P. J. O'Rourke Writes about Urban Sprawl

Supporters of urban mobility sometimes seem to be losing the war of words in the media. But we have scored one significant point: P.J. O'Rourke has an article on urban sprawl in the September 30 issue of Rolling Stone. He makes fun of the suburbs, but he makes even more fun of Al Gore.
The VP has been sounding like a mom trapped in a Honda Odyssey with the third-grade soccer team that forgot to take its Ritalin. Here he is, earlier this year, announcing a 'livability agenda' at the White House: 'The freedom of the open road can explode into communting-induced road rage.' An interesting comment from somebody who goes everywhere at fifty miles per hour in a siren-blaring motorcade with an armed escort. In my own suburban Washington, DC, neighborhood, I've seen Al create a lot of road rage just by going out for a spin. 'A gallon of gas can be used up just driving to ge ta gallon of milk,' said Gore. If I had known that was where the Veep was headed in his motorcade -- which woke the baby, scared the dog and created a huge traffic jam on Connecticut Avenue -- I would have gladly walked over to where the Gores live, at the Naval Observatory, and brought them a couple of quarts of Lo-Fat.
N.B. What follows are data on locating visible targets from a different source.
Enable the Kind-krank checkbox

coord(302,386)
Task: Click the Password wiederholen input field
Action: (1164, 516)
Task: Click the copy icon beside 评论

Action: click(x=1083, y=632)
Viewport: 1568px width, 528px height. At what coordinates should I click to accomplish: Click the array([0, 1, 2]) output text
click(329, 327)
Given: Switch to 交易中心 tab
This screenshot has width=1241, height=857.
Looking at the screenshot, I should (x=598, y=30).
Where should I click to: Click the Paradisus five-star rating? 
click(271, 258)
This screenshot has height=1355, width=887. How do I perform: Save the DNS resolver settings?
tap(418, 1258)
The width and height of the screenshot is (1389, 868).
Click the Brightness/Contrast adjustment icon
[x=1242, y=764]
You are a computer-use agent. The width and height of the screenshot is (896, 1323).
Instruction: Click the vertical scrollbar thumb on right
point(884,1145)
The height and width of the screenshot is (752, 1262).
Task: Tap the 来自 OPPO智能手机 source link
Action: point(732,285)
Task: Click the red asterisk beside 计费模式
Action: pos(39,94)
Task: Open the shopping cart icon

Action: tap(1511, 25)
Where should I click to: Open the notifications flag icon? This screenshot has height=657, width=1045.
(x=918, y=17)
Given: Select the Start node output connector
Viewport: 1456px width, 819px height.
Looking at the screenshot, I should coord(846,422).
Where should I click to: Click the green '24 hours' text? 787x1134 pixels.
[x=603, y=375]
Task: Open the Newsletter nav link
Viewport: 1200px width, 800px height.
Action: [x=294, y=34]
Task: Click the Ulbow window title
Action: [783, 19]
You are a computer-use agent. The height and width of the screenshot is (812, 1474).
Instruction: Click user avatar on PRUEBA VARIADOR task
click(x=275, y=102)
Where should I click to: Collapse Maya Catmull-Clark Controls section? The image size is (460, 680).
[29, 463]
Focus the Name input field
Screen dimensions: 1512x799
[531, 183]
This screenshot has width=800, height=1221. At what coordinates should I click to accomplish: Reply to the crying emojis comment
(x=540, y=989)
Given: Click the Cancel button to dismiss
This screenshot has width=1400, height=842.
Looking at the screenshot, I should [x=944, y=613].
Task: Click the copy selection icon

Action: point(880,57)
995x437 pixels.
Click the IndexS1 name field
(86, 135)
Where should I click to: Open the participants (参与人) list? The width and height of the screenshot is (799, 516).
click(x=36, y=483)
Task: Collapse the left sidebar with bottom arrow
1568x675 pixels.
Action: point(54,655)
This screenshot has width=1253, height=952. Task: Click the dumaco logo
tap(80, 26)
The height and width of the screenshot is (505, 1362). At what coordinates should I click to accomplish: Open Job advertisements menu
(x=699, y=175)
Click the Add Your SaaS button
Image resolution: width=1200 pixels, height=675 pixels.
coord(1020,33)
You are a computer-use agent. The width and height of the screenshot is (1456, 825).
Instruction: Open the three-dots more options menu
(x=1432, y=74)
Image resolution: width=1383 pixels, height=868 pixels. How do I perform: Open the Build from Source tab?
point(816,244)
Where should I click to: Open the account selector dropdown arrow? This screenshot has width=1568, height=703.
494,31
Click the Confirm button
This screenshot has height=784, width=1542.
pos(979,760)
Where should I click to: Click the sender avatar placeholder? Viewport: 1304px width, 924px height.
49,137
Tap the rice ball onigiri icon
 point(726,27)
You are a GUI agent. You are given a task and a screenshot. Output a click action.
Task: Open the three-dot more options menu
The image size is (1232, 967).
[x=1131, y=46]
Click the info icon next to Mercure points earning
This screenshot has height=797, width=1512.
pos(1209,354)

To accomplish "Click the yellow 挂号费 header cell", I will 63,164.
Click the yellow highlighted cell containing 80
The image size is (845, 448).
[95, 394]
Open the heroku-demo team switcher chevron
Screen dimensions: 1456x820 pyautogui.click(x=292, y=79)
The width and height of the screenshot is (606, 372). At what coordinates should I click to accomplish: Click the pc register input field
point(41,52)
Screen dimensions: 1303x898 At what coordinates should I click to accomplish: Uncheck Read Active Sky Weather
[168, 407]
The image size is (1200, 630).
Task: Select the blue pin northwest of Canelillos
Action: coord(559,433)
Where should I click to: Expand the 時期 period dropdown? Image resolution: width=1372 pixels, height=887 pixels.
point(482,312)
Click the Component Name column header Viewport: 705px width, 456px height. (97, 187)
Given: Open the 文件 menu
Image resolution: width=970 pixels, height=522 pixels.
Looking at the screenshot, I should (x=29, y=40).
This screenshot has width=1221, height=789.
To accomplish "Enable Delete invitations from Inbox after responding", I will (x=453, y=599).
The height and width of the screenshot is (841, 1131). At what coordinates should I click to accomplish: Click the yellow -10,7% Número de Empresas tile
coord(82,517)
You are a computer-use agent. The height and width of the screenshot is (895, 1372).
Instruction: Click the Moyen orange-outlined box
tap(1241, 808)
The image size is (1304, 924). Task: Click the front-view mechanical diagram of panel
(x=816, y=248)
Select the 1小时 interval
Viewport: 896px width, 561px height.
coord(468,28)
The Naval Observatory, by the way, sprawls all over Northwest Washington but provides little urban green space, because it's closed to the public.
O'Rourke adds that Gore
also laments "suburbs so distant from commercial centers that if a family wants an affordable house, a commuting parent often gets home too late to read a child a bedtime story." Or maybe Gore is proposing shroter versions of bedtime stories. Which is fine with me. " 'Smart-growth' policies kept the three little pigs waiting for months to get building permits. So the wolf ate them all. Now go to sleep."
Here is what O'Rourke says about Portland:
The Solon-like city-council persons of Portland, Oregon, have had an urban-growth boundary in place for a quarter-century. It's an interesting concept: Keep your figure by encasing yourself in concrete, then eat what you want. And it's caused some problems, such as a doubling in home prices, the forced exit of poor people.
He mistakenly adds that Portland's growth boundary caused "a strange distortion of real estate prices so that land immediately outside the growth boundary is worth $100,000 more per acre than land inside the boundary because developers know that sooner or later that boundary will have to be moved." He has it backwards: Prices are $100,000 per acre more inside than outside because developers fear the boundary will never be moved.

Later, O'Rourke cites worries that sprawl is paving over America and notes that,

If we ever bothered to get off I-80 at someplace other than those factory-outlet stores, we'd know this isn't true. The Department of Agriculture classifies 95.2 percent of the land area of the United States as undeveloped. And that's not including Alaska.
Then he adds:
Between 1985 and 1996, the National Park System grew by 1.7 million acres. Should we be worried about park sprawl? Pretty soon we won't be able to go anywhere without being pestered by those rustic wooden signs saying NO ALCOHOLIC BEVERAGES and that stupid bear who keeps trying to put out my cigarette.
He then turns to automobiles and comes to what (for me) is the high point of his article.
But halting America's suburban sprawl by leaving your car on the median strip and moving downtown is not going to help. Randal O'Toole, an economist with the Cato Institute libertarian think tank (libertarians think Al Gore should carry a couple of Secret Service agents around on his back for a week and then tell voters what a terrible thing the automobile is), has done some research on the subject. It turns out that the number of vehicle miles traveled actually increases with urban density. Somehow that 'gallon of gas . . . to get a gallon of milk' is burned even when the milk is brought right to the apartment door by that strange and shifty-looking kid who delivers things from the delicatessen. This makes sense, if you think about it. How did that milk get to the city? You never see a cow in a New York dairy cooler. And consider the ten percent bike-and-hike brat-transport problem: You may live right on Fifth Avenue, but the streets are scary, the Schwinn's been swiped, and the precious moppet is sure to get lost in the subway. So he goes everywhere by car -- if not in Mom's Cherokee, then in a yellow cab.
O'Rourke has obviously read the report I did for the Cato Institute and much more as well. He cites lots of data and studies. Other than the mix-up on Portland's real estate prices, he seems to have gotten most of it right. I'll have to encourage him to see the Thoreau Institute's web site for some even funnier stories, such as the new zoning codes that require people whose house burns down to build an apartment in its place.

Sad to say, I don't usually read Rolling Stone. Thanks to Jerry Taylor of the Cato Institute for alerting me to O'Rourke's article.